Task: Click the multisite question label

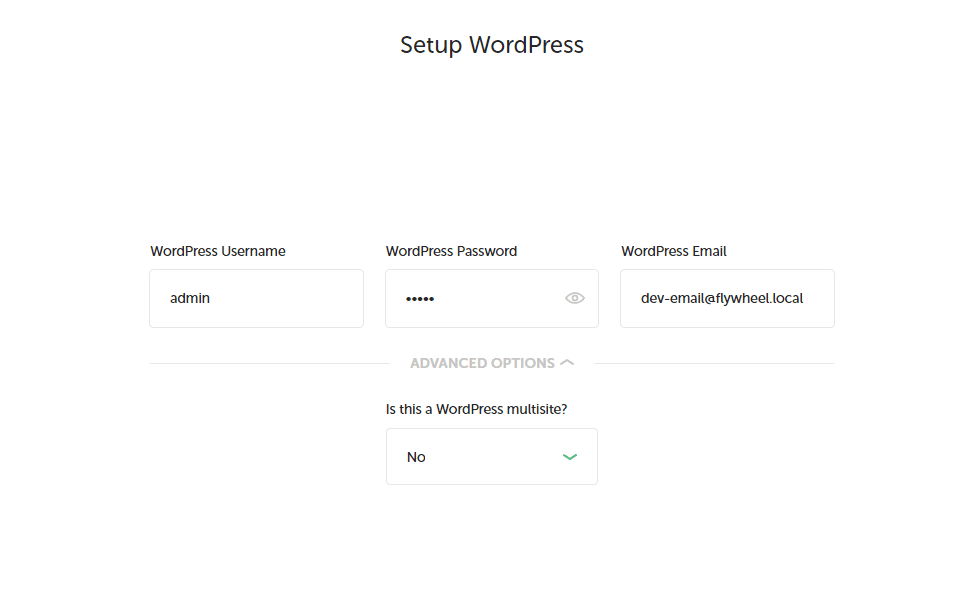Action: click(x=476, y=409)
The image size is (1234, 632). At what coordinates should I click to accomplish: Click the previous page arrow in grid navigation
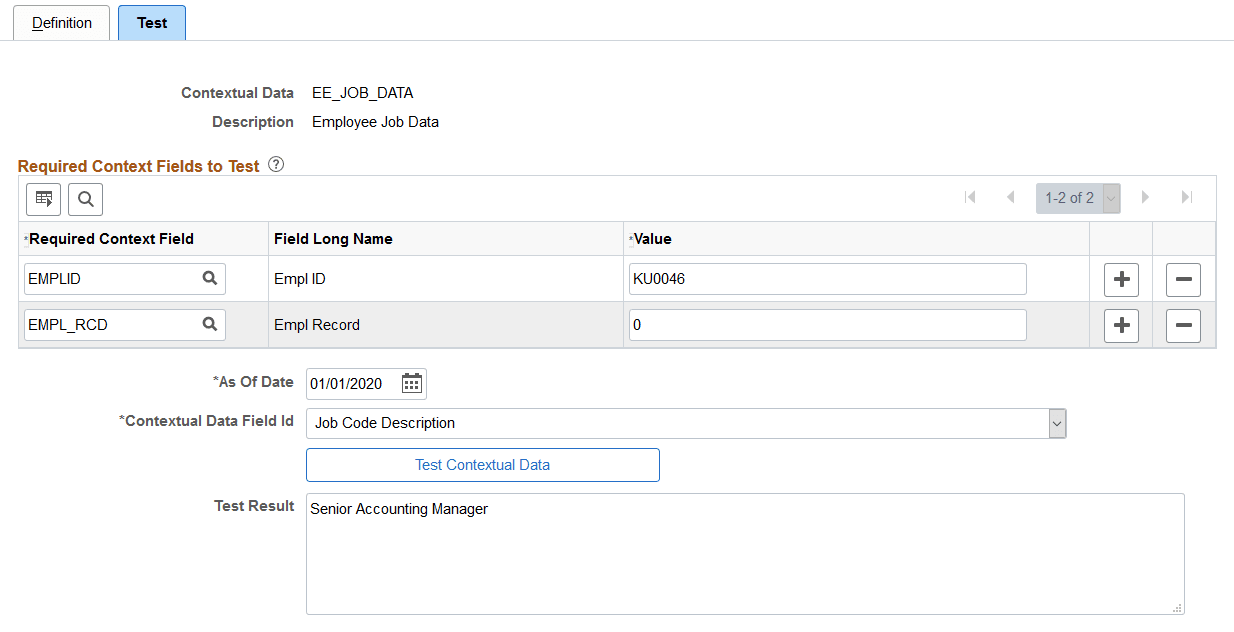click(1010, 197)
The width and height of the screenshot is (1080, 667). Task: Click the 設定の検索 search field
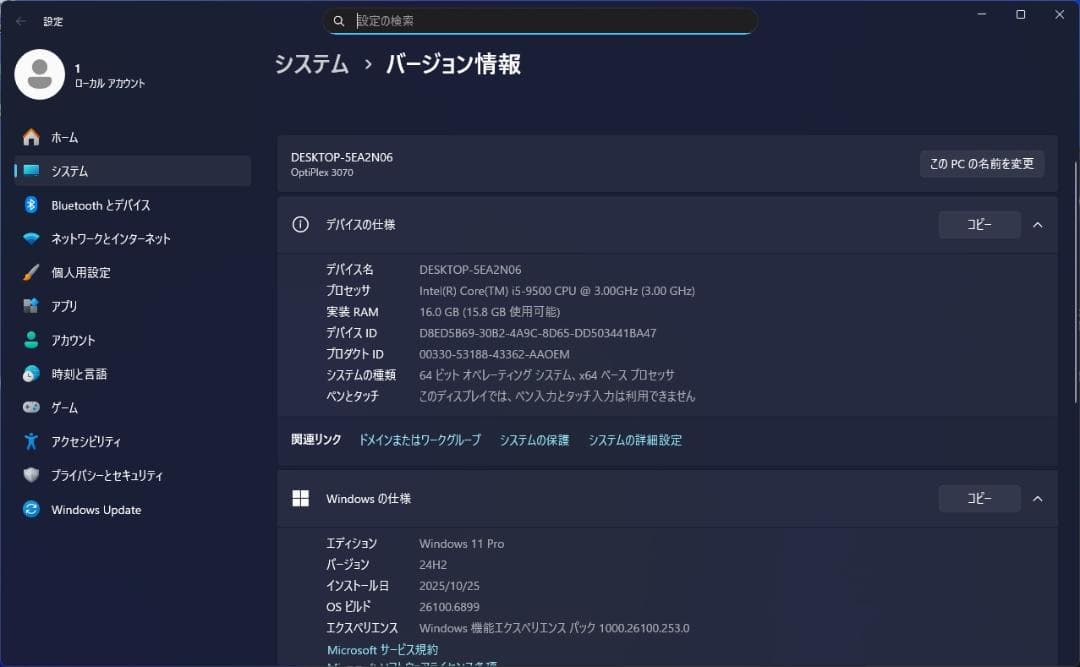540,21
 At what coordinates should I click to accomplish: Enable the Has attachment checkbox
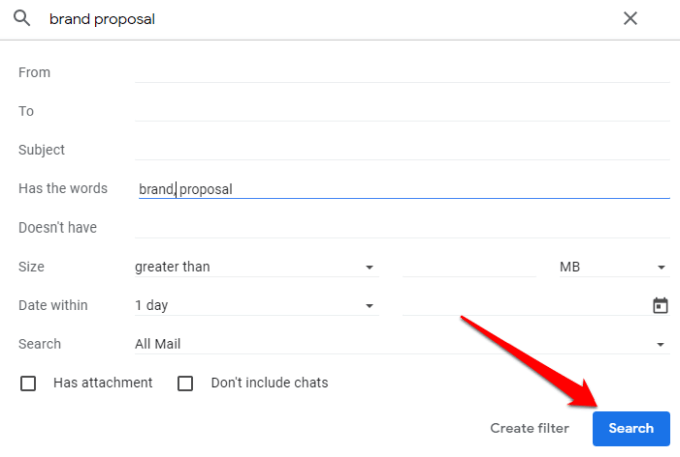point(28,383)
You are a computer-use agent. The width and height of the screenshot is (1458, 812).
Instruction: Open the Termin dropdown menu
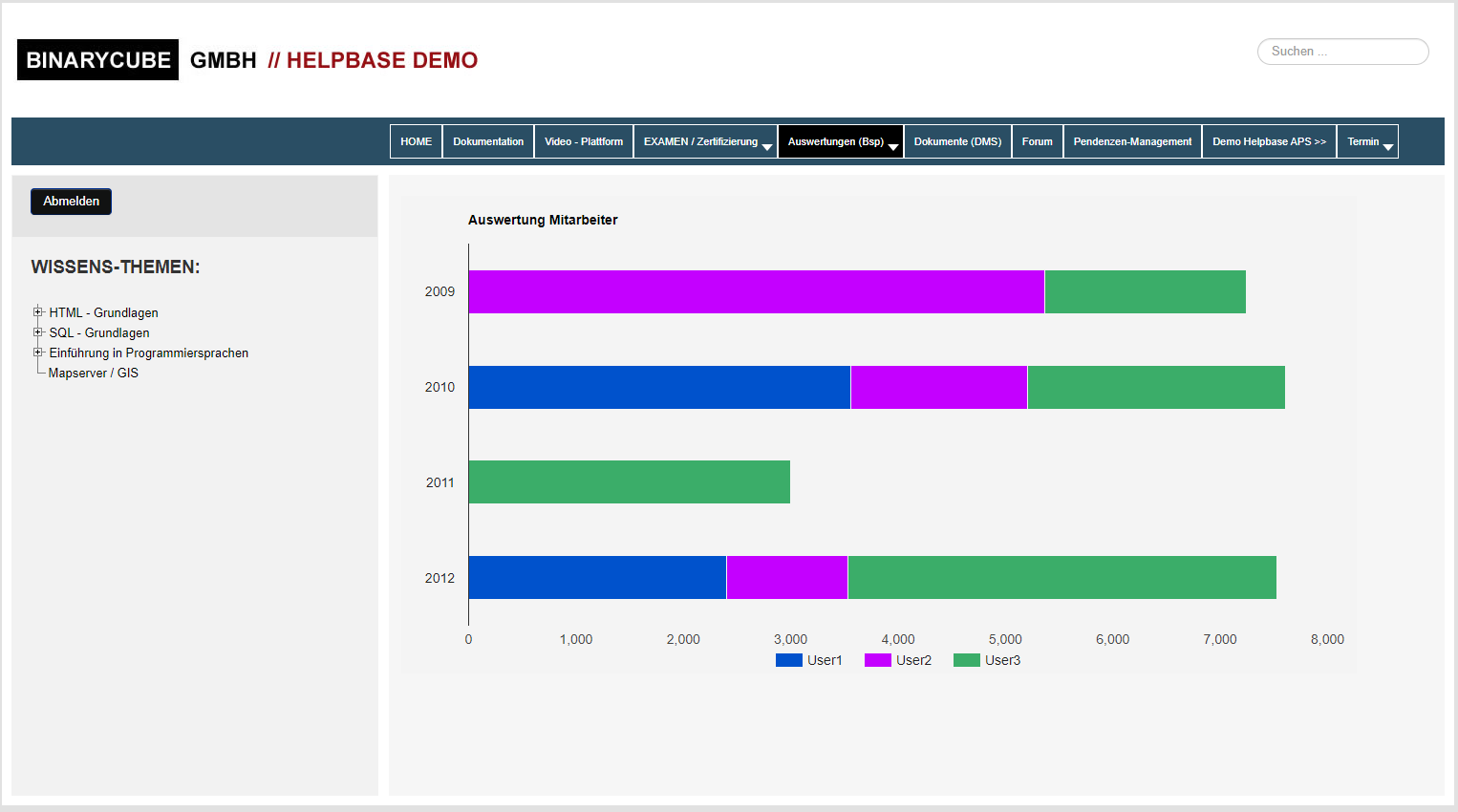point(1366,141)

* * * *

Transcribe the entries above word for word, but leave every picture out of your copy.

Task: Click the multisite question label

Action: click(x=476, y=409)
The image size is (1234, 632). At what coordinates should I click to accomplish: Click the previous page arrow in grid navigation
click(1010, 197)
The width and height of the screenshot is (1080, 667). Task: Click the 設定の検索 search field
540,21
 At what coordinates should I click to accomplish: Enable the Has attachment checkbox
point(28,383)
You are a computer-use agent. The width and height of the screenshot is (1458, 812).
Instruction: Open the Termin dropdown menu
point(1366,141)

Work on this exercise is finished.